White House spokesman Kush Desai said in a statement to Fortune that President Trump’s tariffs have led to trillions of dollars of investment for building in the U.S. and hiring Americans.

“The Administration remains focused on implementing a full suite of supply-side growth policies like tax cuts, deregulation, and energy abundance to reduce cost and restore the economic dynamism that Americans experienced during President Trump’s first term.”

Some of the biggest tech companies in the world have ramped up layoffs this year including Google, Microsoft, and Meta. Overall, just under 90,000 tech workers have been laid off this year alone at 204 companies, according to Layoffs.fyi

Cohn, now the vice chairman of IBM, said these job cuts have already started to affect the economy. Recent jobs data from the Bureau of Labor Statistics revealed only 22,000 jobs were added in August, down from 79,000 in July. Last week, the Federal Reserve lowered interest rates by a quarter of a percentage point to try to stem the tide and bolster the economy.

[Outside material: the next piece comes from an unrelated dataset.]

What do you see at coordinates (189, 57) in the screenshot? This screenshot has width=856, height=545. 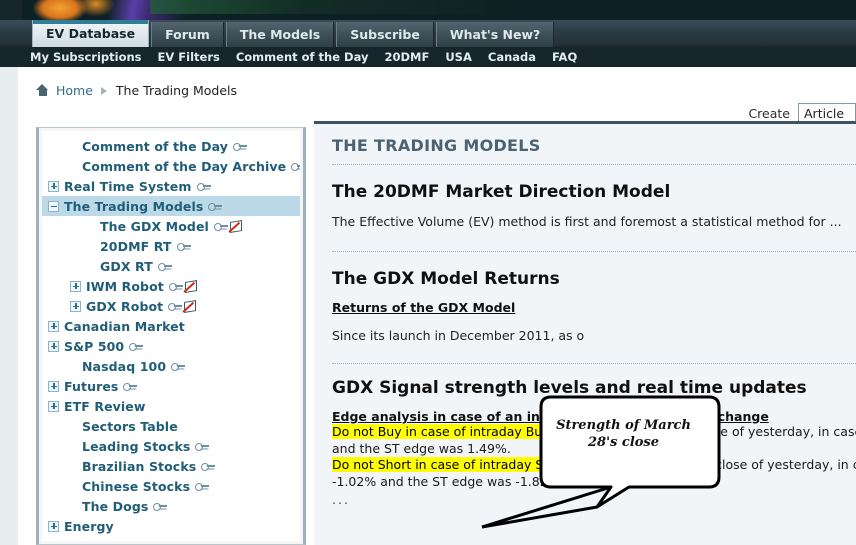 I see `subnav-item-ev-filters: EV Filters` at bounding box center [189, 57].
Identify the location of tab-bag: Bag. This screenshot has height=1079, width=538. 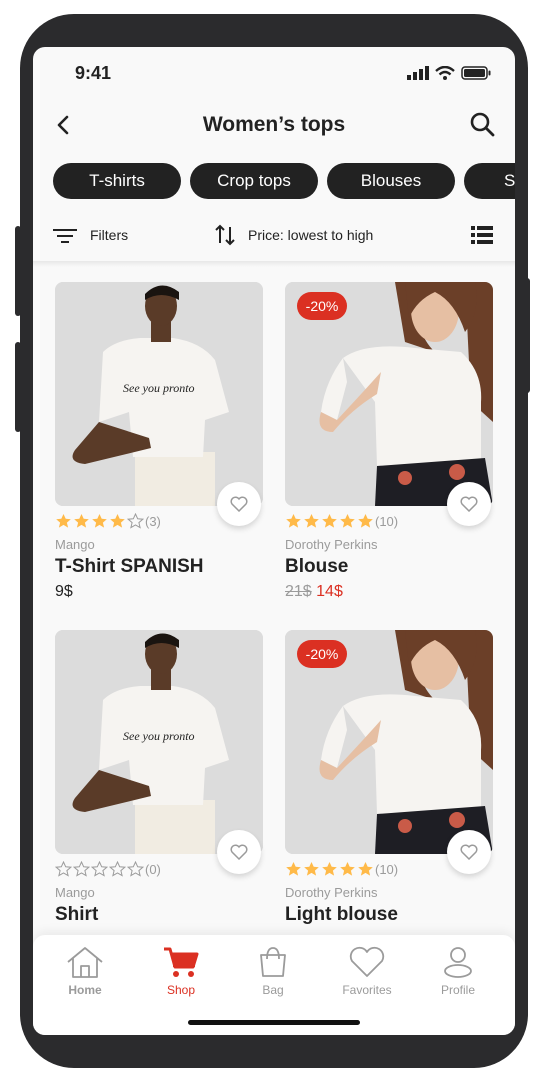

To be sure, Fed chairman Jerome Powell said in a press conference following the Fed meeting last week that the layoff rate is still low overall. Yet, finding a job is getting harder, especially for Gen Z recent graduates, because companies are putting the brakes on hiring. Following last week’s Fed meeting, Powell acknowledged, “kids coming out of college and younger people, minorities, are having a hard time finding jobs.” One 25-year-old even walked around Wall Street with a poster lobbying for an entry-level position after having applied to more than 1,000 jobs online.

This trend marks a reversal from the COVID years when many companies went on a hiring frenzy, said Cohn. Now, these same companies are also letting their labor force decline naturally as workers retire.

“We came out of a tough situation in COVID where companies were actually afraid about being able to attract and retain people, so they were hoarding labor,” Cohn said. “So we went from a hoarding labor situation to a situation today where companies are being very aggressive about managing their expenses, and the one expense they can manage is the cost of labor.”

While Americans struggle with longer job searches, companies are doing just fine, Cohn added. Corporate revenues rose 6.3% in the second quarter while profits jumped double digits, but hard numbers and anecdotal data point to a degrading job market. Members of the Federal Open Market Committee have signaled at least two more rate cuts could be on the table for the year, which could help tackle the employment side of the Fed’s dual mandate. 

“It may be temporary, it may be quite temporary, but the reality is, we have seen the job market degrade,” said Cohn.